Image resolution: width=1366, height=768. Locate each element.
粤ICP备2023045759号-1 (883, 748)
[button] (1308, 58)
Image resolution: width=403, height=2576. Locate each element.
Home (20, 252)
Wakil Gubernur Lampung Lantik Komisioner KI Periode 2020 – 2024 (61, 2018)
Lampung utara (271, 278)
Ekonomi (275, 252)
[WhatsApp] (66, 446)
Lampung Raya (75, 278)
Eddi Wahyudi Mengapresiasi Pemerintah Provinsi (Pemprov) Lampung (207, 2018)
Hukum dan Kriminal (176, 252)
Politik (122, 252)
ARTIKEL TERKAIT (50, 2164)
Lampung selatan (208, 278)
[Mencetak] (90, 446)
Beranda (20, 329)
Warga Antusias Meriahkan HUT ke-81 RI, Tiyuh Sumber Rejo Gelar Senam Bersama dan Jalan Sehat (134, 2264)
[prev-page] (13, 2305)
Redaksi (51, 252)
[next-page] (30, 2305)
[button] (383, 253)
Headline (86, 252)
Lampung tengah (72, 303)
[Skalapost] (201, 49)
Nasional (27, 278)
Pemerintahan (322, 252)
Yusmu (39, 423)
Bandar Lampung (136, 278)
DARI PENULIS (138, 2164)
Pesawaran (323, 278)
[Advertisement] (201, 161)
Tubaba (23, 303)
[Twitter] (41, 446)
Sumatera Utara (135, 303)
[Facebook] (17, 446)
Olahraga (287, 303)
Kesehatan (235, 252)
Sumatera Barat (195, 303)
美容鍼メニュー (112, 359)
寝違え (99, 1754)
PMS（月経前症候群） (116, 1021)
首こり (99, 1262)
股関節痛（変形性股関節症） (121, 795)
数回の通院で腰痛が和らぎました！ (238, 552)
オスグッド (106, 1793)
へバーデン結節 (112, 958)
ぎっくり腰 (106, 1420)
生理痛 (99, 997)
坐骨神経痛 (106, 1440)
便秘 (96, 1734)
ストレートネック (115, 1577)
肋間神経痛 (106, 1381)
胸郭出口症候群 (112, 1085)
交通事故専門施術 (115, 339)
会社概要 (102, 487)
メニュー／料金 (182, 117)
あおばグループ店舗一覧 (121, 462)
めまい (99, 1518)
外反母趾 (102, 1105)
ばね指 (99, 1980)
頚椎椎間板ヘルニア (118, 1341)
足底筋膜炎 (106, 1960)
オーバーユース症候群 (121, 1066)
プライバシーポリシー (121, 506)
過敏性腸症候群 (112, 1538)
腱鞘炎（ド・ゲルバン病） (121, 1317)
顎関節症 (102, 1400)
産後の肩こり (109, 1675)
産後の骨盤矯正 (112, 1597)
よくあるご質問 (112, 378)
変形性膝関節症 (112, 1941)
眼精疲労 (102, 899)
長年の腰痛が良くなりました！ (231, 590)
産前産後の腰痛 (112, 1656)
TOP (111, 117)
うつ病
■ ■ ■ ■
What to produce - Having read the records above, reproduce each one exactly.

Expected answer -
Image resolution: width=1366, height=768. Locate each element.
粤ICP备2023045759号-1 (883, 748)
[button] (1308, 58)
Image resolution: width=403, height=2576. Locate each element.
Home (20, 252)
Wakil Gubernur Lampung Lantik Komisioner KI Periode 2020 – 2024 (61, 2018)
Lampung utara (271, 278)
Ekonomi (275, 252)
[WhatsApp] (66, 446)
Lampung Raya (75, 278)
Eddi Wahyudi Mengapresiasi Pemerintah Provinsi (Pemprov) Lampung (207, 2018)
Hukum dan Kriminal (176, 252)
Politik (122, 252)
ARTIKEL TERKAIT (50, 2164)
Lampung selatan (208, 278)
[Mencetak] (90, 446)
Beranda (20, 329)
Warga Antusias Meriahkan HUT ke-81 RI, Tiyuh Sumber Rejo Gelar Senam Bersama dan Jalan Sehat (134, 2264)
[prev-page] (13, 2305)
Redaksi (51, 252)
[next-page] (30, 2305)
[button] (383, 253)
Headline (86, 252)
Lampung tengah (72, 303)
[Skalapost] (201, 49)
Nasional (27, 278)
Pemerintahan (322, 252)
Yusmu (39, 423)
Bandar Lampung (136, 278)
DARI PENULIS (138, 2164)
Pesawaran (323, 278)
[Advertisement] (201, 161)
Tubaba (23, 303)
[Twitter] (41, 446)
Sumatera Utara (135, 303)
[Facebook] (17, 446)
Olahraga (287, 303)
Kesehatan (235, 252)
Sumatera Barat (195, 303)
美容鍼メニュー (112, 359)
寝違え (99, 1754)
PMS（月経前症候群） (116, 1021)
首こり (99, 1262)
股関節痛（変形性股関節症） (121, 795)
数回の通院で腰痛が和らぎました！ (238, 552)
オスグッド (106, 1793)
へバーデン結節 (112, 958)
ぎっくり腰 (106, 1420)
生理痛 (99, 997)
坐骨神経痛 (106, 1440)
便秘 (96, 1734)
ストレートネック (115, 1577)
肋間神経痛 (106, 1381)
胸郭出口症候群 (112, 1085)
交通事故専門施術 (115, 339)
会社概要 (102, 487)
メニュー／料金 (182, 117)
あおばグループ店舗一覧 (121, 462)
めまい (99, 1518)
外反母趾 (102, 1105)
ばね指 (99, 1980)
頚椎椎間板ヘルニア (118, 1341)
足底筋膜炎 (106, 1960)
オーバーユース症候群 (121, 1066)
プライバシーポリシー (121, 506)
過敏性腸症候群 (112, 1538)
腱鞘炎（ド・ゲルバン病） (121, 1317)
顎関節症 (102, 1400)
産後の肩こり (109, 1675)
産後の骨盤矯正 (112, 1597)
よくあるご質問 (112, 378)
変形性膝関節症 (112, 1941)
眼精疲労 (102, 899)
長年の腰痛が良くなりました！ (231, 590)
産前産後の腰痛 (112, 1656)
TOP (111, 117)
うつ病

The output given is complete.